DATA FOR THIS TASK ->
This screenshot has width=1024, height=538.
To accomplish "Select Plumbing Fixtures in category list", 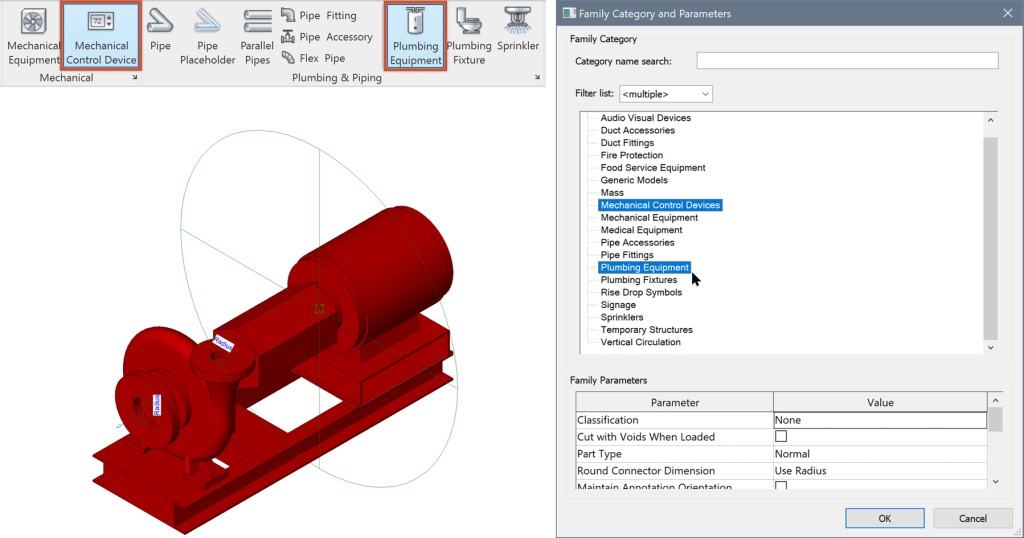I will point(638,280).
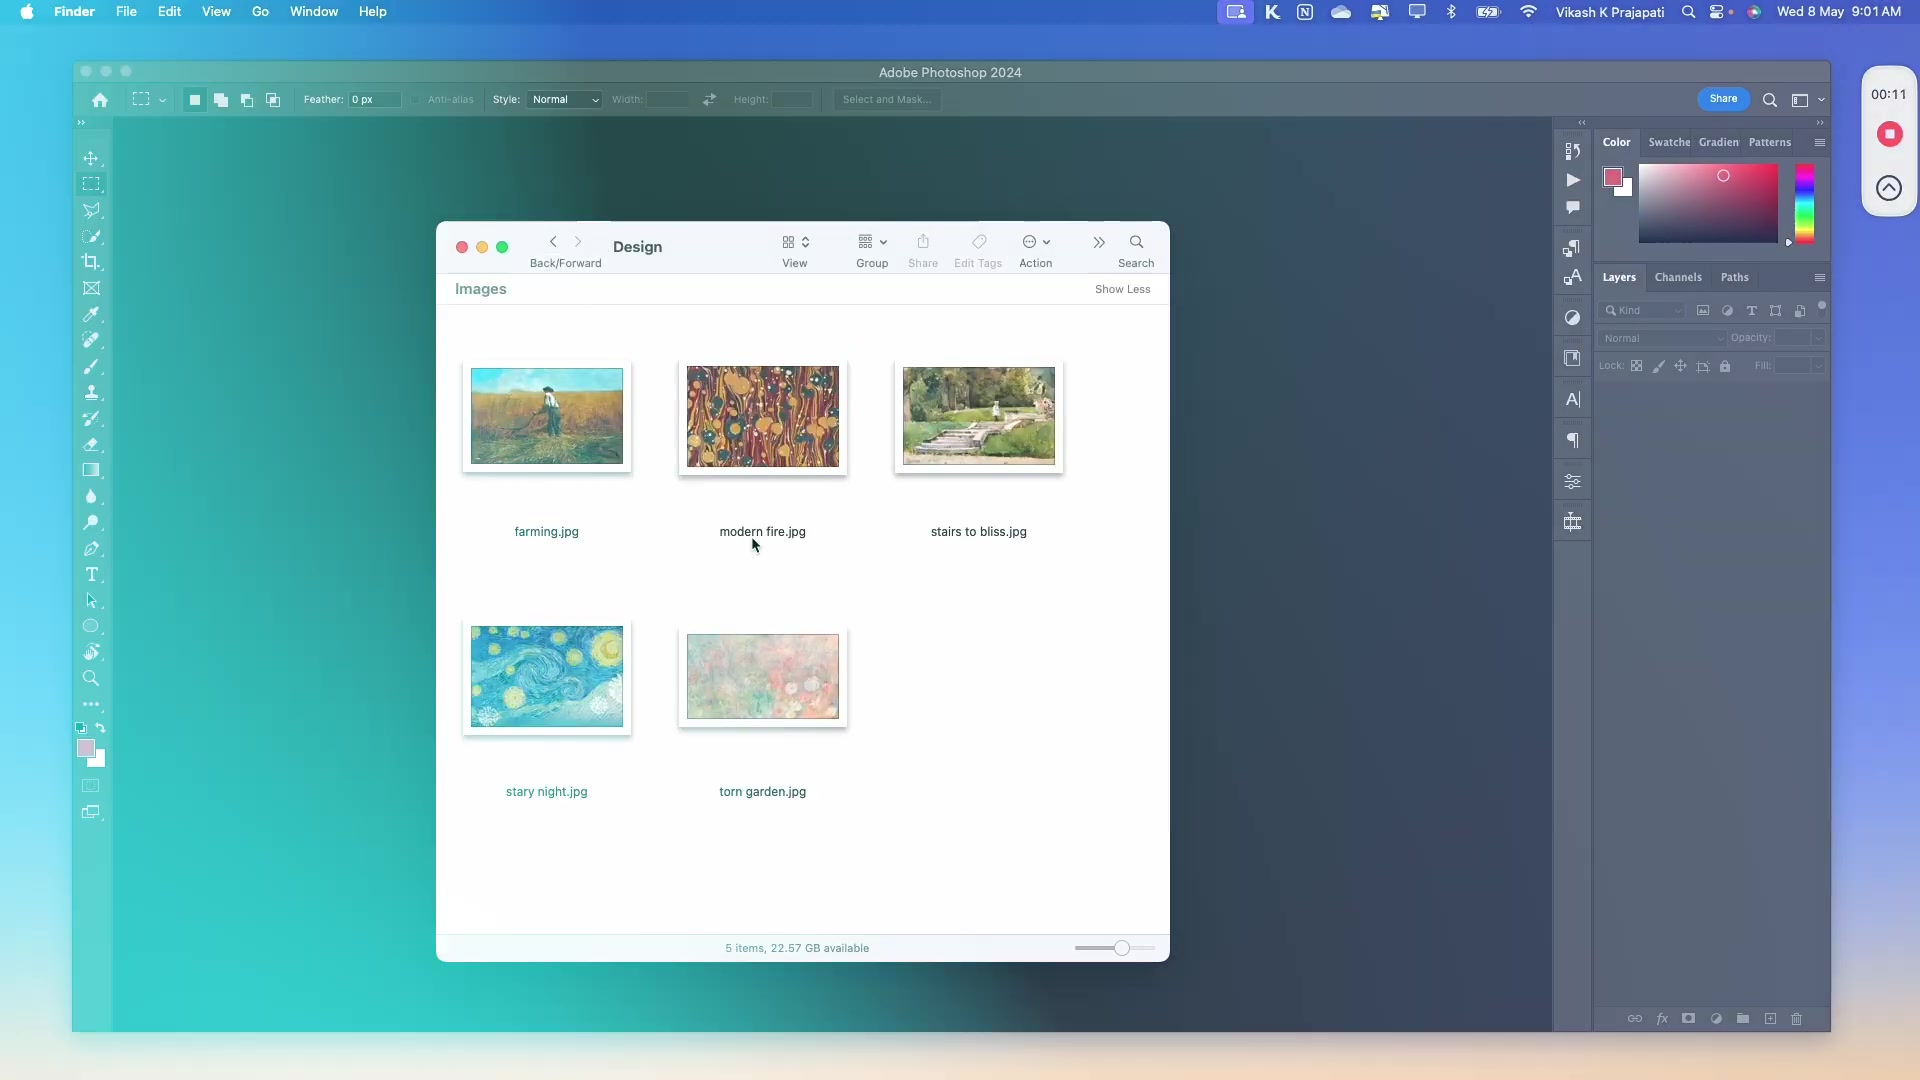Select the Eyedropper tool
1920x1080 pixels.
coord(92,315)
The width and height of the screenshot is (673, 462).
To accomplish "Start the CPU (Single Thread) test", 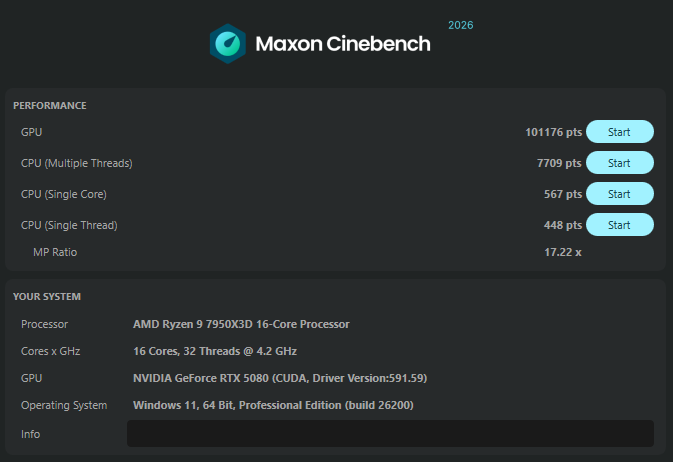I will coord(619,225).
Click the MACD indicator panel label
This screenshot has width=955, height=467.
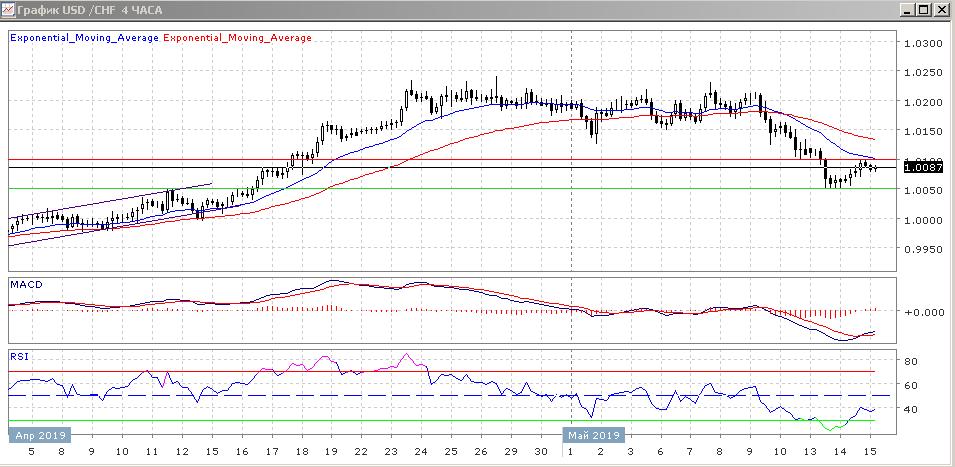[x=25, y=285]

WHAT THE TASK REQUIRES -> Starting with the line that contains "Click the MACD indicator panel label" and continuing through the end of the material, write the lines out again with "MACD" changed to "RSI" and nothing else altered. Omit the pictures.

OUTPUT ->
Click the RSI indicator panel label
This screenshot has width=955, height=467.
[x=25, y=285]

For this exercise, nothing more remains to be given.